◆ **Trabajo pendiente**
Escribe la continuación del fragmento sobre las concentraciones tribales a partir de su última oración.

◆ **Fragmento seleccionado**
▼▼▼

Lo corroboran investigaciones de prestigio, que revelan que raros son los ámbitos en que las concentraciones tribales no constituyan la regla. Desde luego, es el caso de la música, de cualquier tipo: techno, metal extremo, rock, rap… Encontramos ahí el éxtasis en estado puro. Y tales concentraciones no son ya excepcionales paréntesis en la tediosa rutina de la vida cotidiana, sino, muy al contrario, pulsaciones regulares que ritman y, a menudo, determinan la existencia toda de sus protagonistas. Política, actividad económica, seriedad de la existencia, todo se deja de lado cuando se celebra un mundial de fútbol o de rugby, un torneo de tenis o un gran premio de Fórmula 1. También aquí revelan su pertinencia los factores emocionales, y prevalecen las histerias colectivas que no desmerecen en nada a las que tenían lugar en las tribus primitivas o las sociedades tradicionales. De un modo similar es como hay que analizar los momentos y los lugares del fervor religioso. Concentraciones mundiales de la juventud, peregrinaciones a Santiago de Compostela o a Chartres, fiestas rituales hindúes a orillas del Ganges, cultos de posesión afrobrasileños, fiestas marianas diseminadas por el mundo, celebraciones de Halloween y demás comidas del Ramadán son miríadas las manifestaciones de este orden cuya relevancia es imposible negar.

▲▲▲

◆ **Contenido del listado**

▼▼▼

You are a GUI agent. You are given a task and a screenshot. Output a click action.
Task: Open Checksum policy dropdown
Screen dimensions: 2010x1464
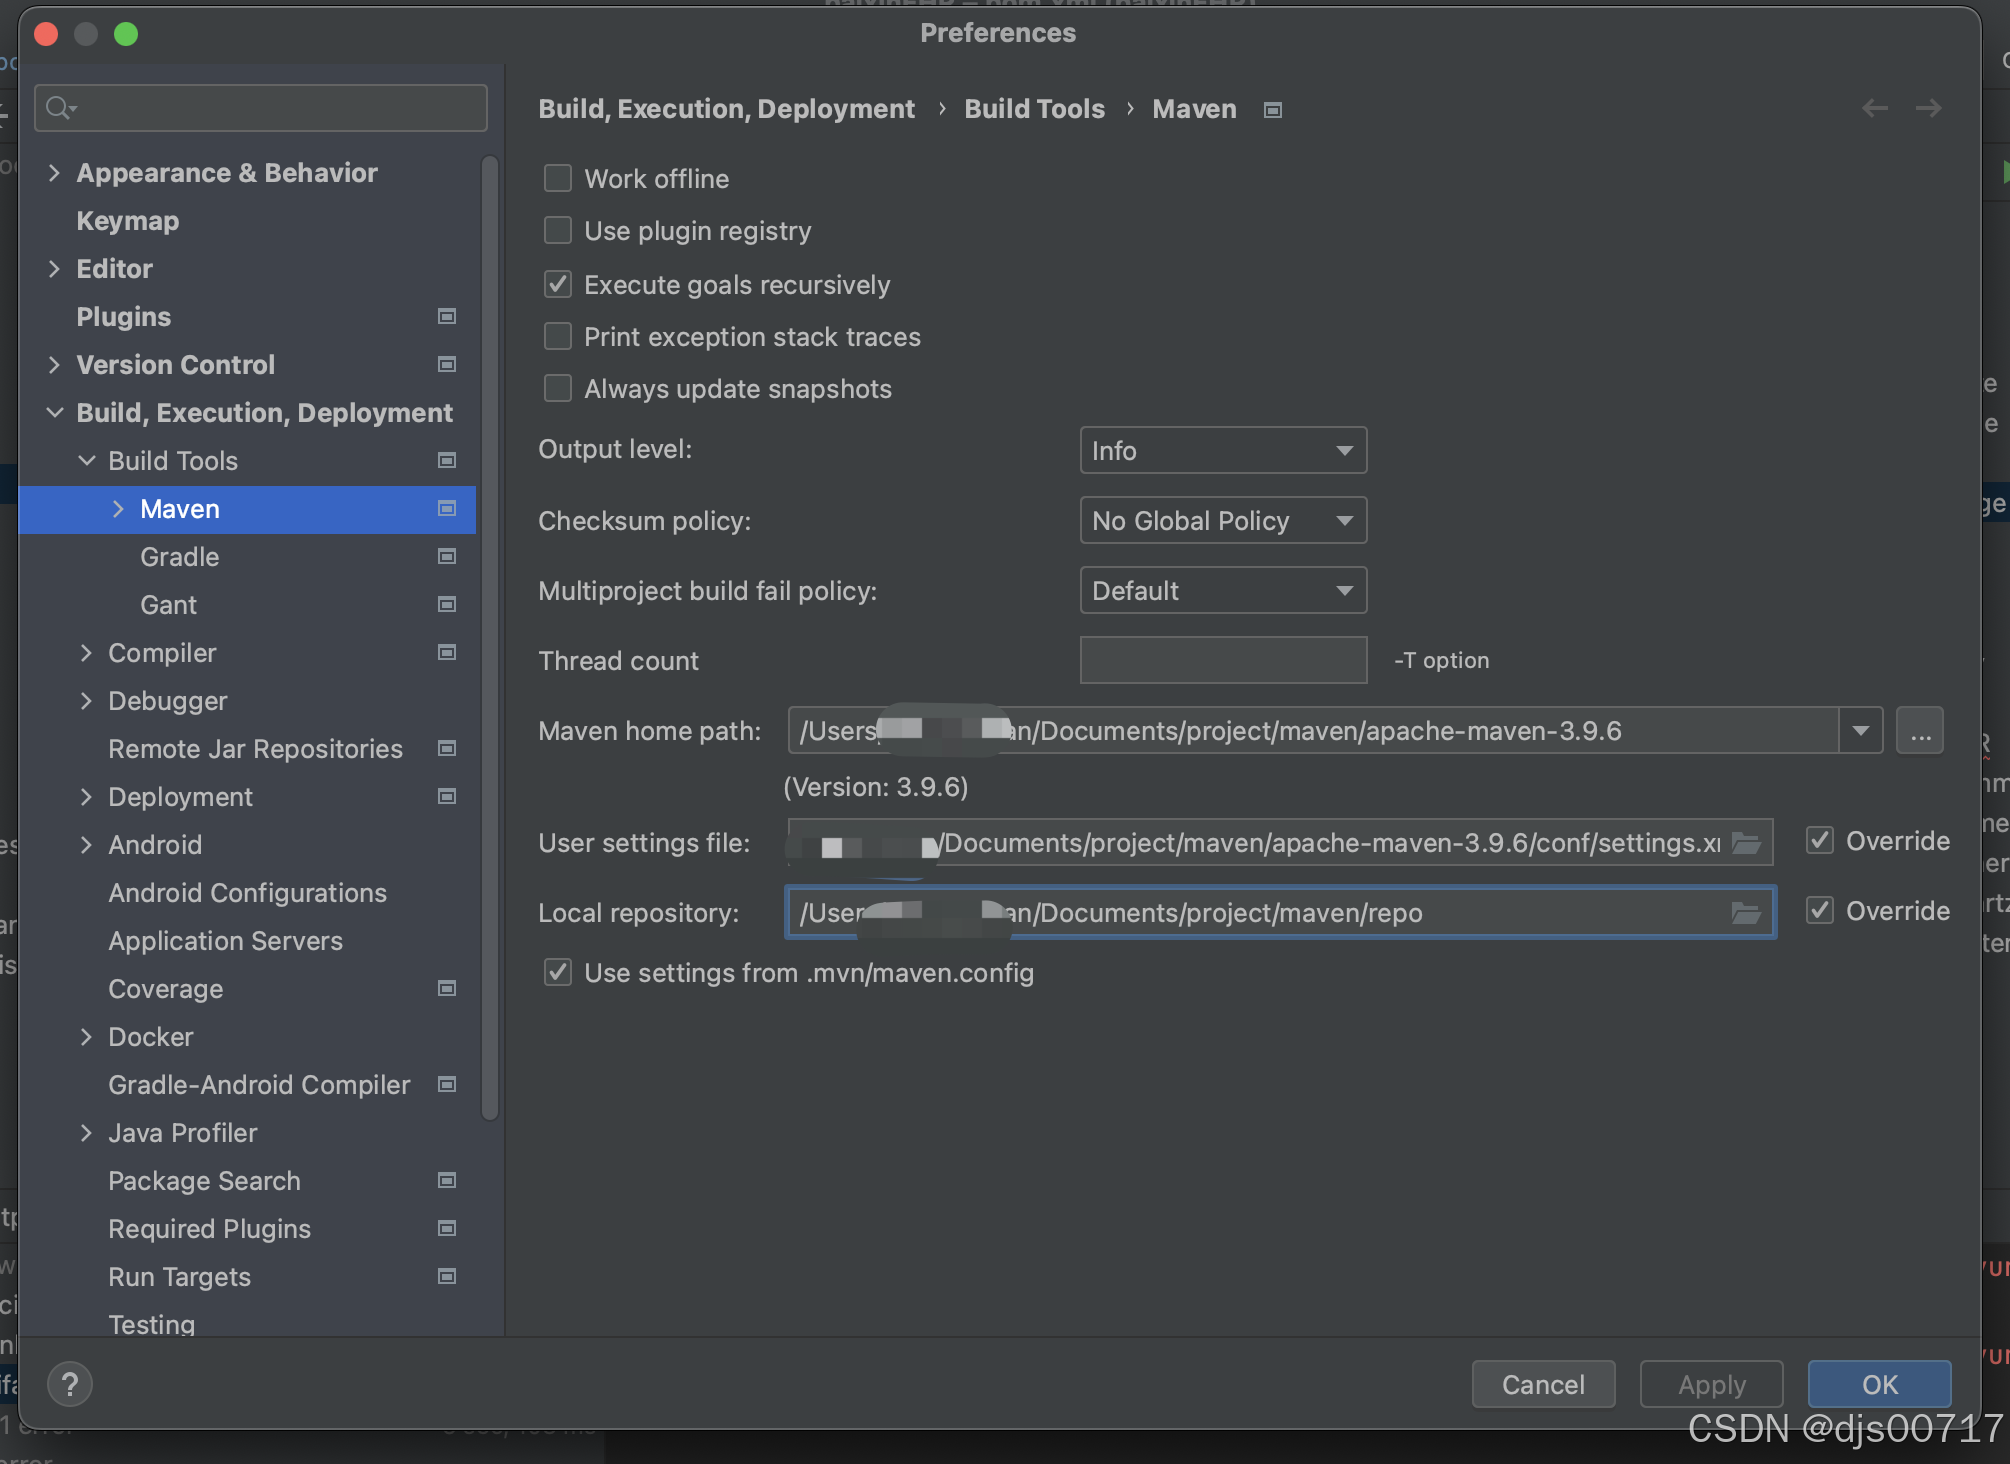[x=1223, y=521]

▲▲▲

◆ **Respuesta del ejercicio**
En cada uno de estos casos, el pretexto doctrinal tiene poca importancia. Ante todo, se trata de vibrar en compañía. De entrar en comunión y, eventualmente, en trance. La religiosidad ambiente debe entenderse en uno de los sentidos etimológicos que se atribuyen a esa palabra: el deseo, el placer, de estar religado al otro. Ya sea este otro el grupo, la naturaleza o la divinidad. Religancia fundamental, que relega el individualismo a la categoría del pasado moderno. Basta con observar, igualmente, el aspecto que cobran las campañas políticas para convencerse de que Dioniso ha vuelto entre nosotros. El cuerpo doctrinal sólo se murmura en voz baja: lo único que importa es la excitación no racional propia de los mítines y diversas galas «a la americana», donde reina la histeria. Y, en todos los campos, es significativo ver cómo los políticos más teóricos se eclipsan ante los bufones del estrado.


En efecto, incluso la seriedad política ha perdido su dimensión apolínea, su armazón racional, para dejar paso a la expresión de las pasiones colectivas en que la música, los gritos, las escenificaciones y las invectivas prevalecen con mucho sobre la exposición ordenada de una argumentada demostración. En suma, al acentuar el factor emocional, también la política posmoderna se ha vuelto Dionisíaca. Es lo mismo, en fin, que se presenta en lo que podemos llamar la sociedad de consumo. Ésta adopta múltiples formas. Sólo aludiré aquí a esos momentos de excitación colectiva que son las épocas de «saldos y rebajas». También aquí se revela de un modo flagrante el culto al tumultuoso Dioniso. Sin falsas vergüenzas ni contención alguna, el día «D» y a la hora «H», una turba desenfrenada de bacantes se precipita sobre los objetos codiciados, a riesgo incluso de pisotear a los demás o de destrozar lo que se pretende adquirir.


La muchedumbre furiosa se mueve por el deseo de poseer tal o cual objeto que la atrae, pero se ve rápidamente poseída por eso mismo que cree poseer. ¿Seguimos estando en el terreno de la economía cuando en el origen de estos movimientos consumistas multitudinarios actúa una especie de pulsión animal? Pues es innegable que el «efecto desencadenante» resulta de la acción subterránea de Dioniso, ese «bribón divino».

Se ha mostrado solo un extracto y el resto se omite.